This is therefore not a periodic implementation.

Backend support

Scheme	`torch`	`cuda_kernel`	`cpu_kernel`
`explicit`	supported	supported	not registered
`implicit`	not registered	supported	supported
`holo`	not registered	supported	not registered

Explicit stepper

The explicit BGK1D stepper performs:

moment evaluation,
Maxwellian reconstruction,
local relaxation-time construction,
first-order upwind transport,
collision update,
boundary fixation and buffer swap.

The torch version is a transparent reference implementation; the cuda_kernel version delegates the heavy work to a fused extension.

Implicit stepper

The implicit stepper is implemented in both CUDA and CPU extension variants. The algorithmic structure is the same in both cases.

copy the current distribution into the implicit workspace,
compute initial moments W=(n, \nu, T),
optionally inject a prescribed initial W or a CNN-based warm-start,
build the tridiagonal coefficients from the current moments,
solve the batched tridiagonal systems along the spatial direction,
recompute moments and test convergence,
update W directly or through Anderson acceleration.
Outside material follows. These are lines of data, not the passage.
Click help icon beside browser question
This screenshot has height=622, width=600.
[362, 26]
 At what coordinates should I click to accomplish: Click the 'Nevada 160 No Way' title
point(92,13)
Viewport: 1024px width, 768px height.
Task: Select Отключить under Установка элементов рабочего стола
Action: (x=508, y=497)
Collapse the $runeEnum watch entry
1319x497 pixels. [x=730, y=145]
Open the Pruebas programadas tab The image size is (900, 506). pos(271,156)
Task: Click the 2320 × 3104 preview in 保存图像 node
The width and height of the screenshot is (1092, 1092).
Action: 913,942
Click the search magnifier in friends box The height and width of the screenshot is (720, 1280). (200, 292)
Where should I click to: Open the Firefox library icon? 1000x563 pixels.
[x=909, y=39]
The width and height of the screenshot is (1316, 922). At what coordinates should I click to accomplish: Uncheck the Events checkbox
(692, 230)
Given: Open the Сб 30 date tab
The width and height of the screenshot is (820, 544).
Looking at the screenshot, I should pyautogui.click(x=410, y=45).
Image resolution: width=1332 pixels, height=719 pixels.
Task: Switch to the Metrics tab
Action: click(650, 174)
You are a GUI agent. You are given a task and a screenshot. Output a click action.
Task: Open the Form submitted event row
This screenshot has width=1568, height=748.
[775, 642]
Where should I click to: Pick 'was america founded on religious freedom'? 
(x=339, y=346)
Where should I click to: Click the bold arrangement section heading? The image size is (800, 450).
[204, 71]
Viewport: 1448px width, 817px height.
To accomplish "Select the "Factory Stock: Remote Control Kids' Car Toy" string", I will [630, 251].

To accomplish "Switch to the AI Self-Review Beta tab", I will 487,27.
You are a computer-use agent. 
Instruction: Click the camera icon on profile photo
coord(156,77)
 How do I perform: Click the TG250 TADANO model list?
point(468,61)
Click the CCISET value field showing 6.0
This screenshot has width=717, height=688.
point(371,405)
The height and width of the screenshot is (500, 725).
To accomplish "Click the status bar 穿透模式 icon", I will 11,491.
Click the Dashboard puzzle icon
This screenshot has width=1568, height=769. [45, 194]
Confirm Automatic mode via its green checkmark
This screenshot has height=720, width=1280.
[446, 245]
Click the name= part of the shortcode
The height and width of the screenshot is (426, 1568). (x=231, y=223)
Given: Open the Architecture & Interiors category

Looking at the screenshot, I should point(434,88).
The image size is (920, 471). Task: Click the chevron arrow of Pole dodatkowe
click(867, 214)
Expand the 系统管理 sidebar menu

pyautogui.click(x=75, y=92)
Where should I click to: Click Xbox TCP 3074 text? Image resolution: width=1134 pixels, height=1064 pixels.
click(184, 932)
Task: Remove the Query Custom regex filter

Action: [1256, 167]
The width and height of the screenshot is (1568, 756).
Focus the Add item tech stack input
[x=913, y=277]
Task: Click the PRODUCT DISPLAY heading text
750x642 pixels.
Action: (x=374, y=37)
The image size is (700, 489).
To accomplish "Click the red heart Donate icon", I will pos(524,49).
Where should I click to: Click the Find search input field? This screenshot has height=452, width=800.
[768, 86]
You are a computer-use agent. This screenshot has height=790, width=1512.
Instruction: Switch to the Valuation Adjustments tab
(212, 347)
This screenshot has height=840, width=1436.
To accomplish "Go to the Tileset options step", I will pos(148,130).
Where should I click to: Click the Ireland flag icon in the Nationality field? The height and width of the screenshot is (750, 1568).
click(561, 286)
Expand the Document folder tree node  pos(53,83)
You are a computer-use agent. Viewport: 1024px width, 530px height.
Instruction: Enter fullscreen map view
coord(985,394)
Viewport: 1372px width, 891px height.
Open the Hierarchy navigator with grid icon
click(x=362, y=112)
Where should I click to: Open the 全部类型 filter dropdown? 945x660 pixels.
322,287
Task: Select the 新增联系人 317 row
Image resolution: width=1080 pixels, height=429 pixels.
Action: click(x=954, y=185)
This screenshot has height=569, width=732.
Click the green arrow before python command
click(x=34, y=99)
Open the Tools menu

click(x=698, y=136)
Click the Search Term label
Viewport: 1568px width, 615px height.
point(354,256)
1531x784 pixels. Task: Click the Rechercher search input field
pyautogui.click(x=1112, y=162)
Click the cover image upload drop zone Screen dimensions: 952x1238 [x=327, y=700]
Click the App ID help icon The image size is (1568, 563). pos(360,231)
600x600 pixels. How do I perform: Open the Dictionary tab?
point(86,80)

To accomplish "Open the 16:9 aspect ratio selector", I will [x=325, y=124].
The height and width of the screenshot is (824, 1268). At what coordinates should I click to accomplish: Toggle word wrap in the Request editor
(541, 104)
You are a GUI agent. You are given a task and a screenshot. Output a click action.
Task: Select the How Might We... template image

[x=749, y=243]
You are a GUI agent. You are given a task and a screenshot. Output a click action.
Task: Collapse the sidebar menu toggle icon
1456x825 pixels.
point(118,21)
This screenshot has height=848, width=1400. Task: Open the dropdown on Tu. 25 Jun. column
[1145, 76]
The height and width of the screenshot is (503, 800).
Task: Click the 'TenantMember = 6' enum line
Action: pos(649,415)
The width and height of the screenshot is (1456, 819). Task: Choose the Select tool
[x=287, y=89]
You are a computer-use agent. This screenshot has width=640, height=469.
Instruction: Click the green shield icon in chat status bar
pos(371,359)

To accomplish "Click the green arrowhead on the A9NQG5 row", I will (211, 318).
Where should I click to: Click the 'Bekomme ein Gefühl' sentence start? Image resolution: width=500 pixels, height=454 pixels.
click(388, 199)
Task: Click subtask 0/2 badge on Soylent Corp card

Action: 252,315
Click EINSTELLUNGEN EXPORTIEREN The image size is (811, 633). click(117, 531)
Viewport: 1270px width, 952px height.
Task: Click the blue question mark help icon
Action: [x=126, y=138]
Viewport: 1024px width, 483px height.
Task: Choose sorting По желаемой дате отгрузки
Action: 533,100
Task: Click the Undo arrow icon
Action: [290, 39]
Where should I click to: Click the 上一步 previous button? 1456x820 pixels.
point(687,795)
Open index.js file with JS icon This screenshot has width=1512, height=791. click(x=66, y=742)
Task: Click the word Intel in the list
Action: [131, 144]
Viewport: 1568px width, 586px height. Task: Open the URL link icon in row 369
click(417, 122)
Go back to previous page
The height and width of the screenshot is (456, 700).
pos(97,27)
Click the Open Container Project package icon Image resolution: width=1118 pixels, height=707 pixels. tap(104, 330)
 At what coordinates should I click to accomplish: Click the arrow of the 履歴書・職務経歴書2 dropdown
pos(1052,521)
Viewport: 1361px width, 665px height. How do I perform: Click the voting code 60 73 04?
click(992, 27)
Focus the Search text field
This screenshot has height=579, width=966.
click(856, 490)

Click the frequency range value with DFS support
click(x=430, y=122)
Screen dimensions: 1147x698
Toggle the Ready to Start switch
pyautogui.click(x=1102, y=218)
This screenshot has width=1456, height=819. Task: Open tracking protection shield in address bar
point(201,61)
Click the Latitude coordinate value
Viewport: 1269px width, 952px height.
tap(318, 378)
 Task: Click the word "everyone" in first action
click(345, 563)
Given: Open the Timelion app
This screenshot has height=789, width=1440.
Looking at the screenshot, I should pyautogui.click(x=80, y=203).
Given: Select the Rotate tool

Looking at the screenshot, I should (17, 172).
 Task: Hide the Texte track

The convergence metric can be chosen as either distribution-based (conv_type="f") or moment-based (conv_type="w").

CNN warm-start

When moments_cnn_modelpath is set, the implicit stepper loads a checkpoint and predicts moment increments before Picard iteration begins. The current implementation supports:

primitive or conservative input channels,
optional temporal-history augmentation through prev_delta,
dw and dnu output conventions,
gradient-based attenuation through warm_delta_weight_mode="w_grad".

HOLO stepper

The HOLO implementation uses an outer high-order iteration and an inner low-order moment solve.

The HO layer computes face moments and a heat-flux-like term Q from the current distribution.
The LO layer solves a 3x3 block-tridiagonal system for W=(n, \nu, U).
The distribution update is then obtained from a tridiagonal solve using the LO moments.

The implementation uses theta=0.5, i.e. a Crank-Nicolson-like split.